**SET TASK**
Rewrite every one of the rows below with "dropdown" changed to "drop-down", keeping everything else the same.

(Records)
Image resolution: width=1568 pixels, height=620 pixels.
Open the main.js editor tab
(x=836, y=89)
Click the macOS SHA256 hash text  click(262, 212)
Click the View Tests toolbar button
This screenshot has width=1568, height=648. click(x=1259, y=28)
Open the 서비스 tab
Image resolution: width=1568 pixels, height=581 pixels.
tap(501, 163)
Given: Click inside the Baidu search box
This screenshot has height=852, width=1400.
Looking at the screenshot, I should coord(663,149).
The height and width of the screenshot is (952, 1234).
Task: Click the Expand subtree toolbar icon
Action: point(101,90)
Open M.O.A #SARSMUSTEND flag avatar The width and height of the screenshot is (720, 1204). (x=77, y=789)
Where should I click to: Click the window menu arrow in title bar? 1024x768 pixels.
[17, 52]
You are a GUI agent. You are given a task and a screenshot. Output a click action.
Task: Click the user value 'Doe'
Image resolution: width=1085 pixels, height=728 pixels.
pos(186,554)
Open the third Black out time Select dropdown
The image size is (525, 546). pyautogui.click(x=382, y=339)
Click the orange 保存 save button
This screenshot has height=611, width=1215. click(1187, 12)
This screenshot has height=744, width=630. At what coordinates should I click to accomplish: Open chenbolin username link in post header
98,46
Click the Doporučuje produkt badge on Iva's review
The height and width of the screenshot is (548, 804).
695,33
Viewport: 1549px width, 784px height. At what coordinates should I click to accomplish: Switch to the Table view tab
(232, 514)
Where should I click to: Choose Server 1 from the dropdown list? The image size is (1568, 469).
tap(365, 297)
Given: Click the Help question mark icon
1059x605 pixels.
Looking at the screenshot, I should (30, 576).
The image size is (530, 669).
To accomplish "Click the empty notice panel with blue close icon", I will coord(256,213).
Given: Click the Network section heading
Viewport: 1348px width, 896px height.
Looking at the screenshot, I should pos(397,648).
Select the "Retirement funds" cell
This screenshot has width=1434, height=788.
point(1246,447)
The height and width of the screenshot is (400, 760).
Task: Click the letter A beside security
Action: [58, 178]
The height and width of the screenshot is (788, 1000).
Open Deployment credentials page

**RESPONSE TO THIS TASK**
Image resolution: width=1568 pixels, height=620 pixels.
Open the main.js editor tab
(x=836, y=89)
Click the macOS SHA256 hash text  click(262, 212)
Click the View Tests toolbar button
This screenshot has width=1568, height=648. click(x=1259, y=28)
Open the 서비스 tab
Image resolution: width=1568 pixels, height=581 pixels.
tap(501, 163)
Given: Click inside the Baidu search box
This screenshot has height=852, width=1400.
Looking at the screenshot, I should coord(663,149).
The height and width of the screenshot is (952, 1234).
Task: Click the Expand subtree toolbar icon
Action: point(101,90)
Open M.O.A #SARSMUSTEND flag avatar The width and height of the screenshot is (720, 1204). (x=77, y=789)
Where should I click to: Click the window menu arrow in title bar? 1024x768 pixels.
[17, 52]
You are a GUI agent. You are given a task and a screenshot. Output a click action.
Task: Click the user value 'Doe'
Image resolution: width=1085 pixels, height=728 pixels.
pos(186,554)
Open the third Black out time Select drop-down
The image size is (525, 546). pyautogui.click(x=382, y=339)
Click the orange 保存 save button
This screenshot has height=611, width=1215. click(1187, 12)
This screenshot has height=744, width=630. At what coordinates should I click to accomplish: Open chenbolin username link in post header
98,46
Click the Doporučuje produkt badge on Iva's review
The height and width of the screenshot is (548, 804).
695,33
Viewport: 1549px width, 784px height. At what coordinates should I click to accomplish: Switch to the Table view tab
(232, 514)
Where should I click to: Choose Server 1 from the drop-down list? The image size is (1568, 469).
tap(365, 297)
Given: Click the Help question mark icon
1059x605 pixels.
Looking at the screenshot, I should (30, 576).
The image size is (530, 669).
To accomplish "Click the empty notice panel with blue close icon", I will coord(256,213).
Given: Click the Network section heading
Viewport: 1348px width, 896px height.
Looking at the screenshot, I should pos(397,648).
Select the "Retirement funds" cell
This screenshot has width=1434, height=788.
point(1246,447)
The height and width of the screenshot is (400, 760).
Task: Click the letter A beside security
Action: [58, 178]
The height and width of the screenshot is (788, 1000).
Open Deployment credentials page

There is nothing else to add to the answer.